* **EXTRACTED MATERIAL**:
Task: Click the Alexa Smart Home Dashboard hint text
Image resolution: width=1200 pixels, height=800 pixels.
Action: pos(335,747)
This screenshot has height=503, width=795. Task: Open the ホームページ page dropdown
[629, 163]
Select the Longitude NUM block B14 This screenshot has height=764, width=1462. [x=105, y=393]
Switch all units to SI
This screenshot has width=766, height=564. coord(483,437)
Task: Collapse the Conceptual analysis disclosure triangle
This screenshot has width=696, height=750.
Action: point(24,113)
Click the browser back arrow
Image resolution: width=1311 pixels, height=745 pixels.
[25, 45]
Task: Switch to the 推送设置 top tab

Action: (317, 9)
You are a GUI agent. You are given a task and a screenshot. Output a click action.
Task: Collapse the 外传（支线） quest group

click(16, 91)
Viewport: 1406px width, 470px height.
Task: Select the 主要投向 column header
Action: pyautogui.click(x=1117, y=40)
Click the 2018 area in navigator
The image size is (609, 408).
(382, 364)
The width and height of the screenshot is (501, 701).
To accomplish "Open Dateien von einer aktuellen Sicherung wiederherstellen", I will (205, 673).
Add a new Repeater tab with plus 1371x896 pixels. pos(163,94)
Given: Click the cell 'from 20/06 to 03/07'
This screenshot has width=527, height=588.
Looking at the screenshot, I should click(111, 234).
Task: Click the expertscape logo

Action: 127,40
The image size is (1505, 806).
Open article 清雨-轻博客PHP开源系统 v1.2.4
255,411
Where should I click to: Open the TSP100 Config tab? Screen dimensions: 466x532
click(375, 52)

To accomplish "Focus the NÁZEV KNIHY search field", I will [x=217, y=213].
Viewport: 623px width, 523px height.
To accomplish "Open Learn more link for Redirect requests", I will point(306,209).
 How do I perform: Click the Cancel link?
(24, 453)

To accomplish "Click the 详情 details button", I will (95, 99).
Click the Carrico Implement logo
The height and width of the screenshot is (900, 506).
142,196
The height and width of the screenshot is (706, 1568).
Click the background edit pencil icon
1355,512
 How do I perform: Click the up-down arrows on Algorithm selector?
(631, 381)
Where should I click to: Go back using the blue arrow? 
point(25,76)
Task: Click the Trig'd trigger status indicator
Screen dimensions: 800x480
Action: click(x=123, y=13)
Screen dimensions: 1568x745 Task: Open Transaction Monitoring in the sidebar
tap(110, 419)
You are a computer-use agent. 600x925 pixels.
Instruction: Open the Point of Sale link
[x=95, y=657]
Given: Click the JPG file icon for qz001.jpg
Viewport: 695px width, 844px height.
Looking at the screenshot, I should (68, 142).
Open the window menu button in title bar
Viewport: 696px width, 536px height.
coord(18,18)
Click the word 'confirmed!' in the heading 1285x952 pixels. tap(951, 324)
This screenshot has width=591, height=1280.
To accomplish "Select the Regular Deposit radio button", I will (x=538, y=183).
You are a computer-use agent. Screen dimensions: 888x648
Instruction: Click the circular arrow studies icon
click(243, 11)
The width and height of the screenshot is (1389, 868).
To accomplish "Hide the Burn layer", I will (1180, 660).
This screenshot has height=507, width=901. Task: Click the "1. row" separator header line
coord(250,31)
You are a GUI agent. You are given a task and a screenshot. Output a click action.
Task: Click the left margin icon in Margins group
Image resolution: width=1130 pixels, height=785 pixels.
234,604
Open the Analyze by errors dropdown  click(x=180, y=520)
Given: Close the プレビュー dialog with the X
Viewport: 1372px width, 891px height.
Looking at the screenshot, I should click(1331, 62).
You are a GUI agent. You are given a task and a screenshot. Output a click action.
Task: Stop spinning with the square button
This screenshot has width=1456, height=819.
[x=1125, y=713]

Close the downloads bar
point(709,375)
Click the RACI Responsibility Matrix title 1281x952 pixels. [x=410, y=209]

* **SET EXERCISE**: Reproduce all of the data above line for line, without changing anything.

* **RESPONSE BELOW**:
Task: Click the Alexa Smart Home Dashboard hint text
Image resolution: width=1200 pixels, height=800 pixels.
Action: pos(335,747)
This screenshot has height=503, width=795. Task: Open the ホームページ page dropdown
[629, 163]
Select the Longitude NUM block B14 This screenshot has height=764, width=1462. [x=105, y=393]
Switch all units to SI
This screenshot has width=766, height=564. coord(483,437)
Task: Collapse the Conceptual analysis disclosure triangle
This screenshot has width=696, height=750.
Action: point(24,113)
Click the browser back arrow
Image resolution: width=1311 pixels, height=745 pixels.
[25, 45]
Task: Switch to the 推送设置 top tab

Action: (317, 9)
You are a GUI agent. You are given a task and a screenshot. Output a click action.
Task: Collapse the 外传（支线） quest group

click(16, 91)
Viewport: 1406px width, 470px height.
Task: Select the 主要投向 column header
Action: pyautogui.click(x=1117, y=40)
Click the 2018 area in navigator
The image size is (609, 408).
(382, 364)
The width and height of the screenshot is (501, 701).
To accomplish "Open Dateien von einer aktuellen Sicherung wiederherstellen", I will (205, 673).
Add a new Repeater tab with plus 1371x896 pixels. pos(163,94)
Given: Click the cell 'from 20/06 to 03/07'
This screenshot has width=527, height=588.
Looking at the screenshot, I should click(111, 234).
Task: Click the expertscape logo

Action: 127,40
The image size is (1505, 806).
Open article 清雨-轻博客PHP开源系统 v1.2.4
255,411
Where should I click to: Open the TSP100 Config tab? Screen dimensions: 466x532
click(375, 52)

To accomplish "Focus the NÁZEV KNIHY search field", I will [x=217, y=213].
Viewport: 623px width, 523px height.
To accomplish "Open Learn more link for Redirect requests", I will point(306,209).
 How do I perform: Click the Cancel link?
(24, 453)

To accomplish "Click the 详情 details button", I will (95, 99).
Click the Carrico Implement logo
The height and width of the screenshot is (900, 506).
142,196
The height and width of the screenshot is (706, 1568).
Click the background edit pencil icon
1355,512
 How do I perform: Click the up-down arrows on Algorithm selector?
(631, 381)
Where should I click to: Go back using the blue arrow? 
point(25,76)
Task: Click the Trig'd trigger status indicator
Screen dimensions: 800x480
Action: click(x=123, y=13)
Screen dimensions: 1568x745 Task: Open Transaction Monitoring in the sidebar
tap(110, 419)
You are a computer-use agent. 600x925 pixels.
Instruction: Open the Point of Sale link
[x=95, y=657]
Given: Click the JPG file icon for qz001.jpg
Viewport: 695px width, 844px height.
Looking at the screenshot, I should (68, 142).
Open the window menu button in title bar
Viewport: 696px width, 536px height.
coord(18,18)
Click the word 'confirmed!' in the heading 1285x952 pixels. tap(951, 324)
This screenshot has width=591, height=1280.
To accomplish "Select the Regular Deposit radio button", I will (x=538, y=183).
You are a computer-use agent. Screen dimensions: 888x648
Instruction: Click the circular arrow studies icon
click(243, 11)
The width and height of the screenshot is (1389, 868).
To accomplish "Hide the Burn layer", I will (1180, 660).
This screenshot has height=507, width=901. Task: Click the "1. row" separator header line
coord(250,31)
You are a GUI agent. You are given a task and a screenshot. Output a click action.
Task: Click the left margin icon in Margins group
Image resolution: width=1130 pixels, height=785 pixels.
234,604
Open the Analyze by errors dropdown  click(x=180, y=520)
Given: Close the プレビュー dialog with the X
Viewport: 1372px width, 891px height.
Looking at the screenshot, I should click(1331, 62).
You are a GUI agent. You are given a task and a screenshot. Output a click action.
Task: Stop spinning with the square button
This screenshot has width=1456, height=819.
[x=1125, y=713]

Close the downloads bar
point(709,375)
Click the RACI Responsibility Matrix title 1281x952 pixels. [x=410, y=209]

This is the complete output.